The past couple weeks have not been paradise.
At the beginning of a more terror-strewn time, you think, Well, maybe it was just a bad night. A few days later it's, Week, then. Maybe it's a bad week. Around the two week point, Derek and I begin throwing around words like "despair" and "horrific," and not in a joking manner. It's pretty bleak.
This time around, I've been thinking about how this ever-present fatigue affects my running. My level of perceived exertion does not reflect my actual pace in any way. I finish my run feeling like I worked hard, then discover I was moving relatively slowly. Running is harder when you're tired, but then, so is everything else.
At this point, thankfully, we've been dealing with our son's night terrors for so long that I know what kind of adjustments I need to make to my day in response to many consecutive nights of little sleep. I'm getting up a dozen or more times a night, then spending a long time with a screaming-yet-asleep seven-year-old. It is no longer strange to me to wake up on the floor of the hallway between bedrooms, or at the foot of Atticus's bed, etc, etc. My day just can't look the same after a night like that.
Really, it reminds me of spoon theory, which you may or may not be familiar with. It's an excellent illustration a young lady with lupus used to describe to her friend what it's like to live with chronic illness. It's a powerful metaphor, but a little different for us, as having a child with night terrors is quite obviously different. Atticus will most likely grow out of these. (Pleeeeaaaase God.) You don't outgrow lupus, or any number of other "invisible" illnesses.

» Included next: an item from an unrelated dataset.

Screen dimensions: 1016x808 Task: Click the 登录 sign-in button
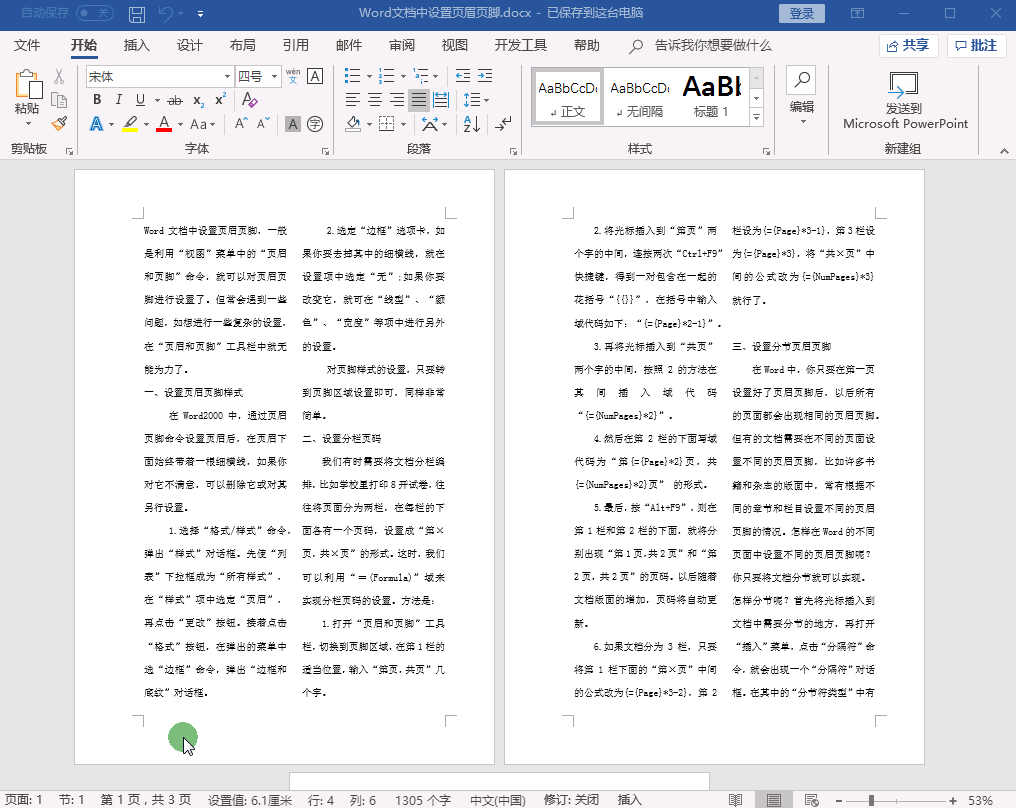[802, 14]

I liken it more to a battery, or the symbol of a battery I can see on the bottom right hand corner of my laptop screen right now. Each night, my battery is mostly depleted, so I go to sleep. In the morning, hopefully my battery is completely charged, and I'm running at 100% power.
After a bad night of night terrors, the best I can hope for is to wake up at 90% power. But hey, 90% is fine! I can operate at 90%!

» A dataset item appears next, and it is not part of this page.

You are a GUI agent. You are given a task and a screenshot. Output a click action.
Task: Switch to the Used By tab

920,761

Oh, except the effects of sleep deprivation are cumulative. So after another night, I wake up- or I stay up because I've spent more time awake than asleep- and I'm at 80%.
Then 70% on the third morning. And on. And on.
Now, obviously and gloriously the human body doesn't work the same as a laptop battery. After ten bad nights, I'm not at 0%. I really can't tell you what my bottom threshold is, just that I function differently when I've been exhausted for a long time. My response time is slower. I have trouble writing. I used the word "adjustment" up there, and it took me a solid thirty seconds for my brain to wend its way around to that very common noun. My patience is short, and I have a tendency to snap at people, especially if they push me on anything, even if it's well-intended. ("Hey, you should try such-and-such." "Yeah, I can't right now, but thanks." "No, you really should, because-" "I wasn't kidding. I CAN'T.") I have about one pleasant response in me for each person, and after that, I'm afraid you get to see my frustration straining at its leash to bite your face. It's marvelous.
So what do I do? I still run, which seems paradoxical, but although difficult, it's important to my mental health, and it helps what little sleep I do get. When I don't exercise, I don't sleep well. Running seems to help me fall asleep faster and improves the quality of my sleep, even after getting up multiple times a night.
I'm also more careful about what I eat. Now, ideally, I would do this all the time, but, well, I just don't. Me and Cheetos are like
I can't afford to do that when I'm not getting enough sleep. If I'm not recharging my battery at night, I have to do what I can to add small amounts of energy during the day, and nutrient-dense foods are one source of fuel.
I also say "no" a lot more. My top priorities are Derek, kids, bible study, running, and probably a couple other things I can't think of right now because so tired, so if it doesn't fall under one of those categories, it's gone for a while. This has led to some super fun conversations after I've said I can't be involved in certain things for the time being. The good thing is, when you're tired, you care a whole lot less.
I'm very careful with the kids. I try to pay a lot of attention to my voice, because if I focus on my volume and tone, I find I'm less likely to get irritated or angry or impatient with them.
Now I'm going to go fuel (Noosa yogurt, you complete me), and compose an email to Atticus's teacher; when he's been running low on sleep for quite some time, he seems to hold it together for school, then falls apart when he gets home, but I need to alert his teacher, just in case. I am happy he works so hard to behave at school, even if it makes some of our time at home a bit rough.
Ask me if I feel the same way today at 4 PM. I definitely won't bite your head off.